Three months later, Belichick proved he was prepared for Brady's greatness to extend into his 40s. He dealt Garoppolo to Brady's hometown team of San Francisco, eliminating the possibility that Jimmy G would play Steve Young to Tommy B's Joe Montana.

Sunday afternoon, while he watched his wife Galynn hit golf balls, Brady Sr. was reminded of his grim forecasts of the past. He agreed that the chances of his son finishing his career as a Patriot "are much better now than they were two or three years ago." He said that he didn't see "a competition between Tommy and Bill and competing timetables," and that his son had learned at Michigan to put his head down and compete primarily against himself.

The quarterback knows he has the best of both worlds in Foxborough, where his relationship with Belichick is transactional (you do for me, I do for you) and his relationship with owner Robert Kraft is transformational (I'm fully invested in your well-being and growth). All three men have greatly benefited from the wild twists of fate that brought them together.

It was fitting Sunday night that the man Brady replaced, Drew Bledsoe, was in the house to take in the game. There was a lot of this-is-your-life stuff going around the visitors side, as Belichick tied Tom Landry for third all time on the victories list (270), and as Brady set the road wins record and started perhaps the last stage of a career that was launched -- most unfortunately -- by a serious Bledsoe injury.

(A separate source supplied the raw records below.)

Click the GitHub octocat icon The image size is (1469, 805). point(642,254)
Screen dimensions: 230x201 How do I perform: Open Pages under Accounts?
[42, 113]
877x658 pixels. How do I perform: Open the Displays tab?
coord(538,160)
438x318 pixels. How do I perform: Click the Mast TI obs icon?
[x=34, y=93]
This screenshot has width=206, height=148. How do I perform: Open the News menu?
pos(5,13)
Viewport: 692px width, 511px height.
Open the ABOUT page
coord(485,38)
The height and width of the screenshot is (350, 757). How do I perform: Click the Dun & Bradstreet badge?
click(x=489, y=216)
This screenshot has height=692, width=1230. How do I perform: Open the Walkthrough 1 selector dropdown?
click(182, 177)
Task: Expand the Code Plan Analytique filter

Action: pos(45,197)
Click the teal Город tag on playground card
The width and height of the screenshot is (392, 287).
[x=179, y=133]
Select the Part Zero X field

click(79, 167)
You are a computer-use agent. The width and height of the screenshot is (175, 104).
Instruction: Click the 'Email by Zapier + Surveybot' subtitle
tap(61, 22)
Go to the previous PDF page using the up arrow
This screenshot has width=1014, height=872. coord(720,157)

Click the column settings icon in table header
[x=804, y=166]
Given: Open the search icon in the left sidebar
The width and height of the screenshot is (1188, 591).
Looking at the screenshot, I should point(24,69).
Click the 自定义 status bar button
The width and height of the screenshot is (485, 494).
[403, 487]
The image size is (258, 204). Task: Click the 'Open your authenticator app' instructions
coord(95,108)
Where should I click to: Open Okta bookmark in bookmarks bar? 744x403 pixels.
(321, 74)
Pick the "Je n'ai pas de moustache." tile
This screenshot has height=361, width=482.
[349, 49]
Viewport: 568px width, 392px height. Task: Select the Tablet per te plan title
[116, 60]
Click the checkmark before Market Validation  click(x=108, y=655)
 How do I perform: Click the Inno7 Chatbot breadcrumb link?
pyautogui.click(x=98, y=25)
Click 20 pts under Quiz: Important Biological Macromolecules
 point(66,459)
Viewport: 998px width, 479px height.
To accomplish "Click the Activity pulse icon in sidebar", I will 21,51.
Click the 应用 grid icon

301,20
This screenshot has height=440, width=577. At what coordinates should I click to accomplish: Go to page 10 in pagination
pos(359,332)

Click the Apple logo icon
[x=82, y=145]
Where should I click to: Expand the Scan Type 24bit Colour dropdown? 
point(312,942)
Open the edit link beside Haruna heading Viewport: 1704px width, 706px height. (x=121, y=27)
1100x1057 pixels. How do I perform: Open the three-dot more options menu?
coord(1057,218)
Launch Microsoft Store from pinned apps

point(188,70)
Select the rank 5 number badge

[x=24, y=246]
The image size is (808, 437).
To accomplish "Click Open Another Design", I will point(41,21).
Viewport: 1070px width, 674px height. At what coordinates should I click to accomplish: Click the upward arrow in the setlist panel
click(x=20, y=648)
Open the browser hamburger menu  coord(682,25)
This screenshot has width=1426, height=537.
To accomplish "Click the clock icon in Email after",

Brady reconnected with his former tight end, Martellus Bennett, and threw touchdown passes to three different receivers. Gronkowski swore he caught a fourth -- the officials decreed it incomplete -- and then swore his quarterback has maintained the same work ethic and attention to detail since the day the tight end arrived in 2010.

"Literally," Gronk said, "not one thing has changed since I've been here."

Most notably Brady's affection for his craft. In a nod to the Patriots' struggles at Mile High, Brady called this "a really good night for us." In the end, given the big-picture implications, it was an even better night for him.

"I do really love the game," he said, "and I love practicing and playing it and I love being with my teammates and working hard. It is fun for me, and I plan on doing it for a long time."

In the same uniform, too. Nobody -- not even a franchise quarterback -- was supposed to outmaneuver and outlast the Bill Belichick machine. Except that Tom Brady just did.